A note on sides: For two kids, I have about twenty 4-oz lidded containers; that is a good size for most kids and adults, and you can underfill for tots. Ten are filled with jello on Sunday, and the rest are for packing sides. Have a few options, such as applesauce, cut-up fruit, cookies, edamame, dry cereal, 3-bean salad, cole slaw, steamed beets, etc.--whatever your diner likes that is easy to pack. If your child likes the cole slaw at dinner, pack a couple small containers for later in the week. Fruit is best cut up in the morning, but everything else can be packed ahead. If your child is staying after for sports, pack extra sides so they will have snacks for later.


LET THE MENUS BEGIN!

Monday: Leftover lasagne (or other leftover pasta), eaten at room temperature. Leftover green beans dressed with olive oil instead of butter so they won't be greasy when they're cold. Pack these into a sandwich box with a small ear of corn on the cob; they should fit snugly and not shift around. A little spinach or kale would be a pretty garnish.

Tuesday: Sushi rolls made with leftover short-grain rice and filled with tuna salad (or chicken salad, or vegetables). One roll per child, cut in half so it fits in the sandwich box. Fill the cracks with silicone cups of vegetables from dinner, such as steamed green beans and raw carrot slices. A bit of pickled or candied ginger is a nice addition.

Wednesday: Potato salad with other steamed roots such as golden beet, celeriac and carrot; add chopped raw celery and dress with mayo, salt and a drop of vinegar. Deviled egg. Steamed broccoli. A pickle would be good in this box.

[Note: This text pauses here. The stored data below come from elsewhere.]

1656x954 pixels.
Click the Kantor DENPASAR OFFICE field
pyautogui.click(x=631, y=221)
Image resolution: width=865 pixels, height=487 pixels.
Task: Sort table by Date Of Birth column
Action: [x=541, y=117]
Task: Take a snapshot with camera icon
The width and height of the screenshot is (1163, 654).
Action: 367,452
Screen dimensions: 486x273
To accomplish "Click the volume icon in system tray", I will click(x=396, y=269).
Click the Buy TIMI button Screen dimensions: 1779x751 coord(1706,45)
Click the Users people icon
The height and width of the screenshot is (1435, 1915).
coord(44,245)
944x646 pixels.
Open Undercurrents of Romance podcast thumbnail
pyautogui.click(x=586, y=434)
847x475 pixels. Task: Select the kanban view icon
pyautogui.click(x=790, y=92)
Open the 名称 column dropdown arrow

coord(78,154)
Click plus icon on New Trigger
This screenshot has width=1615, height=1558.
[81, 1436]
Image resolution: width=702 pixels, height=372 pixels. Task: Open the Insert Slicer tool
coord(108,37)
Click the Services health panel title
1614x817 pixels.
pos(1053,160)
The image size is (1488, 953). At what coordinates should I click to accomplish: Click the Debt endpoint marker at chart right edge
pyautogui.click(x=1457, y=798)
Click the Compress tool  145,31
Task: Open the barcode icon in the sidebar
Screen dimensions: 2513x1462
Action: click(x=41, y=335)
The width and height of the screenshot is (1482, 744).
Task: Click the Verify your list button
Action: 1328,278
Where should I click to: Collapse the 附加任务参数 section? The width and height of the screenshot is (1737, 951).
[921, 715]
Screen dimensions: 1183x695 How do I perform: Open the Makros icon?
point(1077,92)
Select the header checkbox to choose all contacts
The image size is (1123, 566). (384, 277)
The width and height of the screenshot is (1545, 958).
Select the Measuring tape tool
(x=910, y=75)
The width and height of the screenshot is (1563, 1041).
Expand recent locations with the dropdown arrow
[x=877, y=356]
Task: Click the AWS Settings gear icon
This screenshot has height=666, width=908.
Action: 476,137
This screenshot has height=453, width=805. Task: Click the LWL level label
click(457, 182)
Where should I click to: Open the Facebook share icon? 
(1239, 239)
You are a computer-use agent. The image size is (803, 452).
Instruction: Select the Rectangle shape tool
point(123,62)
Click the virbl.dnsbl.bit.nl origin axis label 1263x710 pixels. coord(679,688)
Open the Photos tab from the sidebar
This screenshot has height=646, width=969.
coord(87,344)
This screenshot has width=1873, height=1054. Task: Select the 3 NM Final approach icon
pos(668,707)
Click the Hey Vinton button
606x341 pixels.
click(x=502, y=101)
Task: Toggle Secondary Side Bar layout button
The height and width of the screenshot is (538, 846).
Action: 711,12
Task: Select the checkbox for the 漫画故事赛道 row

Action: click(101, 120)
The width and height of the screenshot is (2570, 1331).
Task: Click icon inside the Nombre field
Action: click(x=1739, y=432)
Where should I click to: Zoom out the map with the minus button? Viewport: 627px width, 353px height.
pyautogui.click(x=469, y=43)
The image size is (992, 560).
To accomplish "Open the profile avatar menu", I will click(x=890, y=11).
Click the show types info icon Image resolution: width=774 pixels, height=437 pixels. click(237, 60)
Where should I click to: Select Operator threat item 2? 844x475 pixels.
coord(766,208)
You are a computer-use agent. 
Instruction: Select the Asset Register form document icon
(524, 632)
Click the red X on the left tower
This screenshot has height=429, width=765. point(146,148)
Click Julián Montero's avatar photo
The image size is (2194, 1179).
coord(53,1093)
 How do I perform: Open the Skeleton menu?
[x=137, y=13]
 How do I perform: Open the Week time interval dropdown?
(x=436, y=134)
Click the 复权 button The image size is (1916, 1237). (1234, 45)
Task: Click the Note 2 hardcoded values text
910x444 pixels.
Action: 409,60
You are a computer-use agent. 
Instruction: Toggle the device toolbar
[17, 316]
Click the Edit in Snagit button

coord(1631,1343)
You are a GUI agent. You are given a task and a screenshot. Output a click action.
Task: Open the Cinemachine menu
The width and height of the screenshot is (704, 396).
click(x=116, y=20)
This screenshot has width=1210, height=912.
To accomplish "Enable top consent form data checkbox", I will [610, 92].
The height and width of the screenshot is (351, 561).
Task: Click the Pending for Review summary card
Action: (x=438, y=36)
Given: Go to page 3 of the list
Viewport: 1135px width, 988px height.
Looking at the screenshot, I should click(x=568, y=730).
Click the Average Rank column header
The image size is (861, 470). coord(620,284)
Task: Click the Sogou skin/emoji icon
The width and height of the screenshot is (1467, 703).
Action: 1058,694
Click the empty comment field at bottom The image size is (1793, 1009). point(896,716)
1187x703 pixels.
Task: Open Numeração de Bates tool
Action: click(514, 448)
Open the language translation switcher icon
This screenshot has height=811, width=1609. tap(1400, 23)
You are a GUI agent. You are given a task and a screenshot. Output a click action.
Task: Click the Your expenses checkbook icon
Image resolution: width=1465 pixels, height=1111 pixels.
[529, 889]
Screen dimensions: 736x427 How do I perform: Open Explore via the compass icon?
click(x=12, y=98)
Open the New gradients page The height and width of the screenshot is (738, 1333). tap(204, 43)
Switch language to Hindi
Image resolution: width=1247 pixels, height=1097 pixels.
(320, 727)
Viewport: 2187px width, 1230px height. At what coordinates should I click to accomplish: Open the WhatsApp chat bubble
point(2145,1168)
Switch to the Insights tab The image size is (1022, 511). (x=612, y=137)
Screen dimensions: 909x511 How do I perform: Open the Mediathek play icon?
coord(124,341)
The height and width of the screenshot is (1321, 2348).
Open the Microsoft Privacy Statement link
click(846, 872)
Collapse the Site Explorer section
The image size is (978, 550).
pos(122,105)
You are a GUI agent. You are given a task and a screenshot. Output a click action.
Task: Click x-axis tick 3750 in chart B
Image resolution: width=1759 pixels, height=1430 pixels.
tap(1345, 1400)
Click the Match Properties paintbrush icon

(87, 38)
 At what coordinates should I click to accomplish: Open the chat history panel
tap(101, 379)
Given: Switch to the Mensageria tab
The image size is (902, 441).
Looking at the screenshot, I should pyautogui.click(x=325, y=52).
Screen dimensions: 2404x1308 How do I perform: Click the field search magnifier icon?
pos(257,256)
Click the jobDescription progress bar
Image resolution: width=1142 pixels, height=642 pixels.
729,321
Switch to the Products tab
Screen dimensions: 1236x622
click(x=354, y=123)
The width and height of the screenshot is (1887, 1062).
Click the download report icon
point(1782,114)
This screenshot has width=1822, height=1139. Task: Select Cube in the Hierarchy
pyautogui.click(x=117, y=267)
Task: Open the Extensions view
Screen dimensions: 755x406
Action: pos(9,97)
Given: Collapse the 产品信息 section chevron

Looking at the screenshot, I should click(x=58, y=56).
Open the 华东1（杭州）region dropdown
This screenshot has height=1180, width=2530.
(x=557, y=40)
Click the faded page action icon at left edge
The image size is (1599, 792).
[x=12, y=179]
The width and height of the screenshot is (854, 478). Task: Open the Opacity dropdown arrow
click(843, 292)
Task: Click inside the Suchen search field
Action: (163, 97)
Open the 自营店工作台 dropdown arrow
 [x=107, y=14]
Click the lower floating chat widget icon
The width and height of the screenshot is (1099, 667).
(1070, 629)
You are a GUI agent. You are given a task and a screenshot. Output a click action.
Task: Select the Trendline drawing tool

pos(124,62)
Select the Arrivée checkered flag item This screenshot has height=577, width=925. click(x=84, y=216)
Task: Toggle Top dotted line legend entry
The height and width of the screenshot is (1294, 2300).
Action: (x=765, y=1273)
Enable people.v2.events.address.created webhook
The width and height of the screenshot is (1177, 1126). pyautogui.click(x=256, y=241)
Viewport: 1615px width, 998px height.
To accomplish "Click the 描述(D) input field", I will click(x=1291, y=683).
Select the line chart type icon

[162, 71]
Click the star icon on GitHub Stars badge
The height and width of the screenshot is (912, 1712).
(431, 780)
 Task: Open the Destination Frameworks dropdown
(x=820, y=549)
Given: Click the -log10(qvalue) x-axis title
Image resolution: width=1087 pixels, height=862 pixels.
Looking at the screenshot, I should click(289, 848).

Thursday: *Rice with sprinkles and steamed shrimp (or curry, or teriyaki). Warm the rice in the morning and let it cool while you do other things. Pack it firmly into half of the sandwich box and sprinkle with toasted sesame seeds and crushed nori. Top with shrimp, and fill the empty spaces with vegetables such as edamame and carrots.

Friday: Hummus (or other dip) with cut up vegetables, either raw or lightly steamed. (If your child has a sporting event soon after lunch, opt for steamed, as they are more quickly digested.) Put the hummus in a small lidded container; pack with the veggies inside a sandwich box with taller sides--this keeps the lid from popping off if the lunch is handled carelessly. Olives make a nice garnish.


Saturday: Use Vietnamese rice papers or lettuce leaves to make wraps. Layer lettuce, shredded veggies, rice noodles and/or lunch meat on the rice paper and roll it up. (Look on YouTube for instructions for doing spring rolls.) A couple wraps cut in half would fill a sandwich box. Garnish with cilantro leaves.

Sunday: Our last, and favoritest, go-to lunch: *Quesadillas! These are best made fresh. Have the cheese grated and everything else done the night before. In the morning, make the quesadillas and pack with a container of salsa and a portion of refried beans or bean salad. For super-yum factor and extra specialness, make a little layered dip with refried beans, salsa, sour cream, olives and chives, if you have those things around.

After a while, you will come up with your own "go-to" menus--anything that is easy for you to prepare and something the kids like to eat. In time, we hope they will start making their own darned lunch. Making lunch every day is a big commitment, and not always an appreciated one, but with a little planning it can be much, much easier. And without planning, there is always apples and peanut butter!